Scope and method of study. This work derives and demonstrates new and powerful features and measures for automatic speaker recognition and compares them with traditional ones. Automatic speaker recognition is the use of a machine to recognize a person from a spoken phrase. Speaker recognition systems can identify a particular person or verify a person's claimed identity. The scope of this study is limited to speech collected from cooperative users in office environments and without adverse microphone or channel impairments. The success of these systems depends directly upon the power of the features and measures used to discriminate among people. The focus of this research is to discover powerful features and measures for speaker verification.
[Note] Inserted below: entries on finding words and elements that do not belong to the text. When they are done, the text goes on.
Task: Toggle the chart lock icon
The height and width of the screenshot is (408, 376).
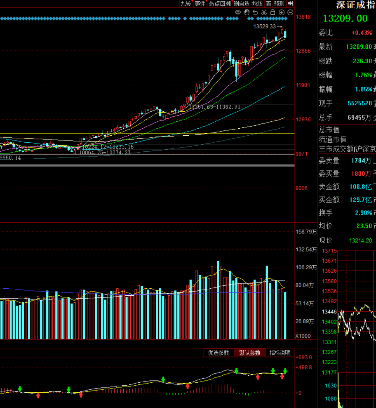Action: 273,13
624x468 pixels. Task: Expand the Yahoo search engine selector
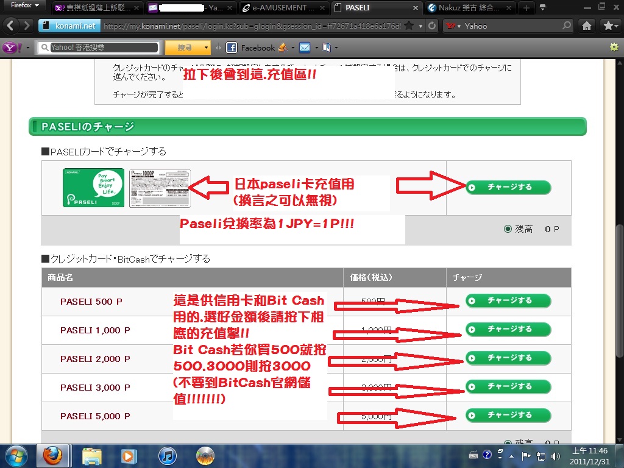(x=453, y=26)
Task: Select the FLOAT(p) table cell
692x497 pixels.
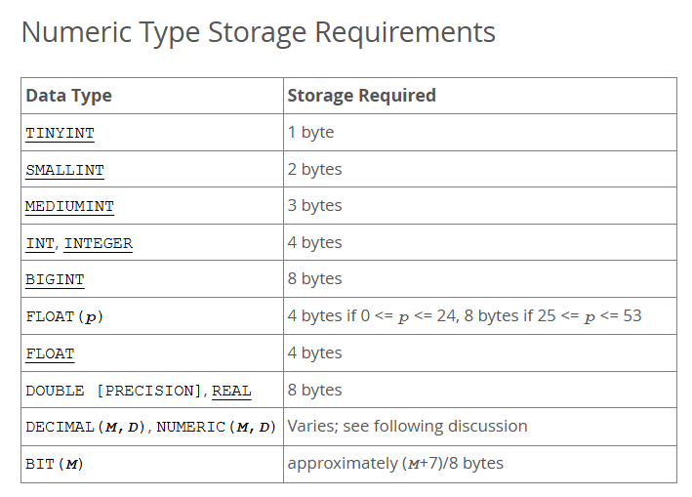Action: click(152, 316)
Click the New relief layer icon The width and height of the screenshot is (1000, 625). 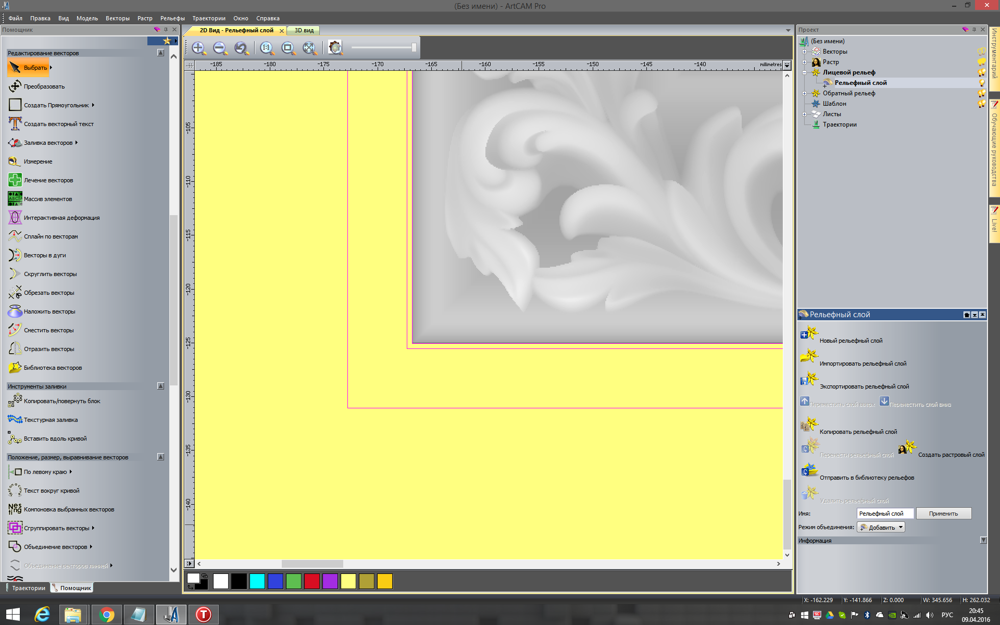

After a thorough literature review, concepts were synthesized from such diverse fields as signal processing, information theory, pattern recognition, physiology, and speech production and perception. The most promising innovations were then compared analytically and by computer simulation. Findings and conclusions. New perceptually based features were found which, unfortunately, did not outperform traditional speech production features with respect to speaker identification errors. Powerful new production features and measures for speaker verification were discovered. The main contribution is a new information theoretic shape measure between line spectrum pair (LSP) frequency features. This new measure, the divergence shape, can be interpreted geometrically as the shape of an information theoretic measure called divergence. The LSPs were found to be very effective features in this divergence shape measure. The experimental results show this combination yields 0.05% speaker identification error, which is superior by over an order of magnitude to the performance of any other claim reported in the literature.